Doğru aşkı, yanlış insana verdiğiniz için asla kendinize kızmayın, pişman olmayın. Siz doğru bir şey yaptınız. Tıpkı iyilikten anlamayana yaptığınız iyilik gibi. Birisi aşkımızın değerini bilmediği için aşktan vazgeçemeyiz.
Bir gömleğin düğmelerini yanlış iliklediğimizi ancak son düğmeyi iliklediğimizde anlarız. Yani sonu görmeden yanlışı fark edemeyiz. İlişkiler de bunun gibidir. Bazı hatalar sonda gizlidir. Yani balık baştan kokmuyor her ilişkide.
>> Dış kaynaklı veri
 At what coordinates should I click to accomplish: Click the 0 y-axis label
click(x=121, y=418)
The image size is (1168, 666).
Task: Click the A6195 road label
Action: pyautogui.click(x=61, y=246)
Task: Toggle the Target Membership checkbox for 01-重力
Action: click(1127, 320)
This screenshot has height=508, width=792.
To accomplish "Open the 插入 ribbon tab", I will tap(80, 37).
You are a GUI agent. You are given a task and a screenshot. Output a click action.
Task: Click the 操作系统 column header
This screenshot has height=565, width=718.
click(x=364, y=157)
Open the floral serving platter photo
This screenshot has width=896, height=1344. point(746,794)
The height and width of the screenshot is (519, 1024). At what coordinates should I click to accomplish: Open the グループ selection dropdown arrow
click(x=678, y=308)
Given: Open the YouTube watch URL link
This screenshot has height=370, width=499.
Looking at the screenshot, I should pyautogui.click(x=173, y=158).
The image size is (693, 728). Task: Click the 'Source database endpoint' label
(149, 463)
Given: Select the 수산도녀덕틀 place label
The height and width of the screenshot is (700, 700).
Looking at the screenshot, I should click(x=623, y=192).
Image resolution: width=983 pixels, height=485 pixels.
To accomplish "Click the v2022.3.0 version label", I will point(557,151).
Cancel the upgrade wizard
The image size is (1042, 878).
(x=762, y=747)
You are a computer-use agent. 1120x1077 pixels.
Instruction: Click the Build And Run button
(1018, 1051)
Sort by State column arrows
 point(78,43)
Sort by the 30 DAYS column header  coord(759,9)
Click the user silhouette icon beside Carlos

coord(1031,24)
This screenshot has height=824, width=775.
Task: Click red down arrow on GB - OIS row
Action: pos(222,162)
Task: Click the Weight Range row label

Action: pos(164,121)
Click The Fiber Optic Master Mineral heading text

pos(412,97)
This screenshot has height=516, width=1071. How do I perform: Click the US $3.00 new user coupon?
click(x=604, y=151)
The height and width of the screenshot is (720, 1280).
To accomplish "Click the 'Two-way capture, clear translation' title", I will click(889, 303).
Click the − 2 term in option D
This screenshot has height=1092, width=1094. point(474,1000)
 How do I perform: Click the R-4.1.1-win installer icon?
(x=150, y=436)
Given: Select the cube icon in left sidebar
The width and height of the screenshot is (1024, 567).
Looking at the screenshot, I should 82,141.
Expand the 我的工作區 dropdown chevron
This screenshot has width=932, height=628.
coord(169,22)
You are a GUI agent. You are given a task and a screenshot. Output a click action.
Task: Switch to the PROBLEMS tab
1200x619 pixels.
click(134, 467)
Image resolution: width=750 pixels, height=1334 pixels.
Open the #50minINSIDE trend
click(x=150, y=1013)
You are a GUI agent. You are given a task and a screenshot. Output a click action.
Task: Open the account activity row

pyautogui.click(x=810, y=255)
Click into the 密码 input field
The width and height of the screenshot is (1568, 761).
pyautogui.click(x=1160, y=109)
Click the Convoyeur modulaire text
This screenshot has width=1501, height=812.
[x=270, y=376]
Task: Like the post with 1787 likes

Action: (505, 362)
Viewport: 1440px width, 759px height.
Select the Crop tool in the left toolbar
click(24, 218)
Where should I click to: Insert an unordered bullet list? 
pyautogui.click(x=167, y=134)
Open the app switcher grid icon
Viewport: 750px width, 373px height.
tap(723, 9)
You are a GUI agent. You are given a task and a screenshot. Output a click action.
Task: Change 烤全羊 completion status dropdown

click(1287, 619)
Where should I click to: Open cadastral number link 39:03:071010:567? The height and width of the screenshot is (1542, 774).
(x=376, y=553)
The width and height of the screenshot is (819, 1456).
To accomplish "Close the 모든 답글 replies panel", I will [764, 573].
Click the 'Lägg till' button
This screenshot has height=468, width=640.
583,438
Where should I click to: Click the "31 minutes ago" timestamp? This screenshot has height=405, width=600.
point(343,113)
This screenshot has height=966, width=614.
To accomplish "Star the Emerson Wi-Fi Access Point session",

Aşkımız yoğun ve saf ise o kişiyi de öyle görürüz. Hem aşkın gözünün kör olması hem de aşkın saflığı, âşık olduğumuz kişiyi tanımamıza engel olur. Bu durumda da doğru bir aşkı yanlış bir insanla yaşadığımızı sonlarda anlamaya başlarız. Geriye dönüp baktığımızda ise kendimize kızarız ona inandığımız, güvendiğimiz ve onu bu kadar çok sevdiğimiz için. Oysa yoğun duyguların olduğu bir ilişkide bir insanın her yönünü tanımak çok zordur.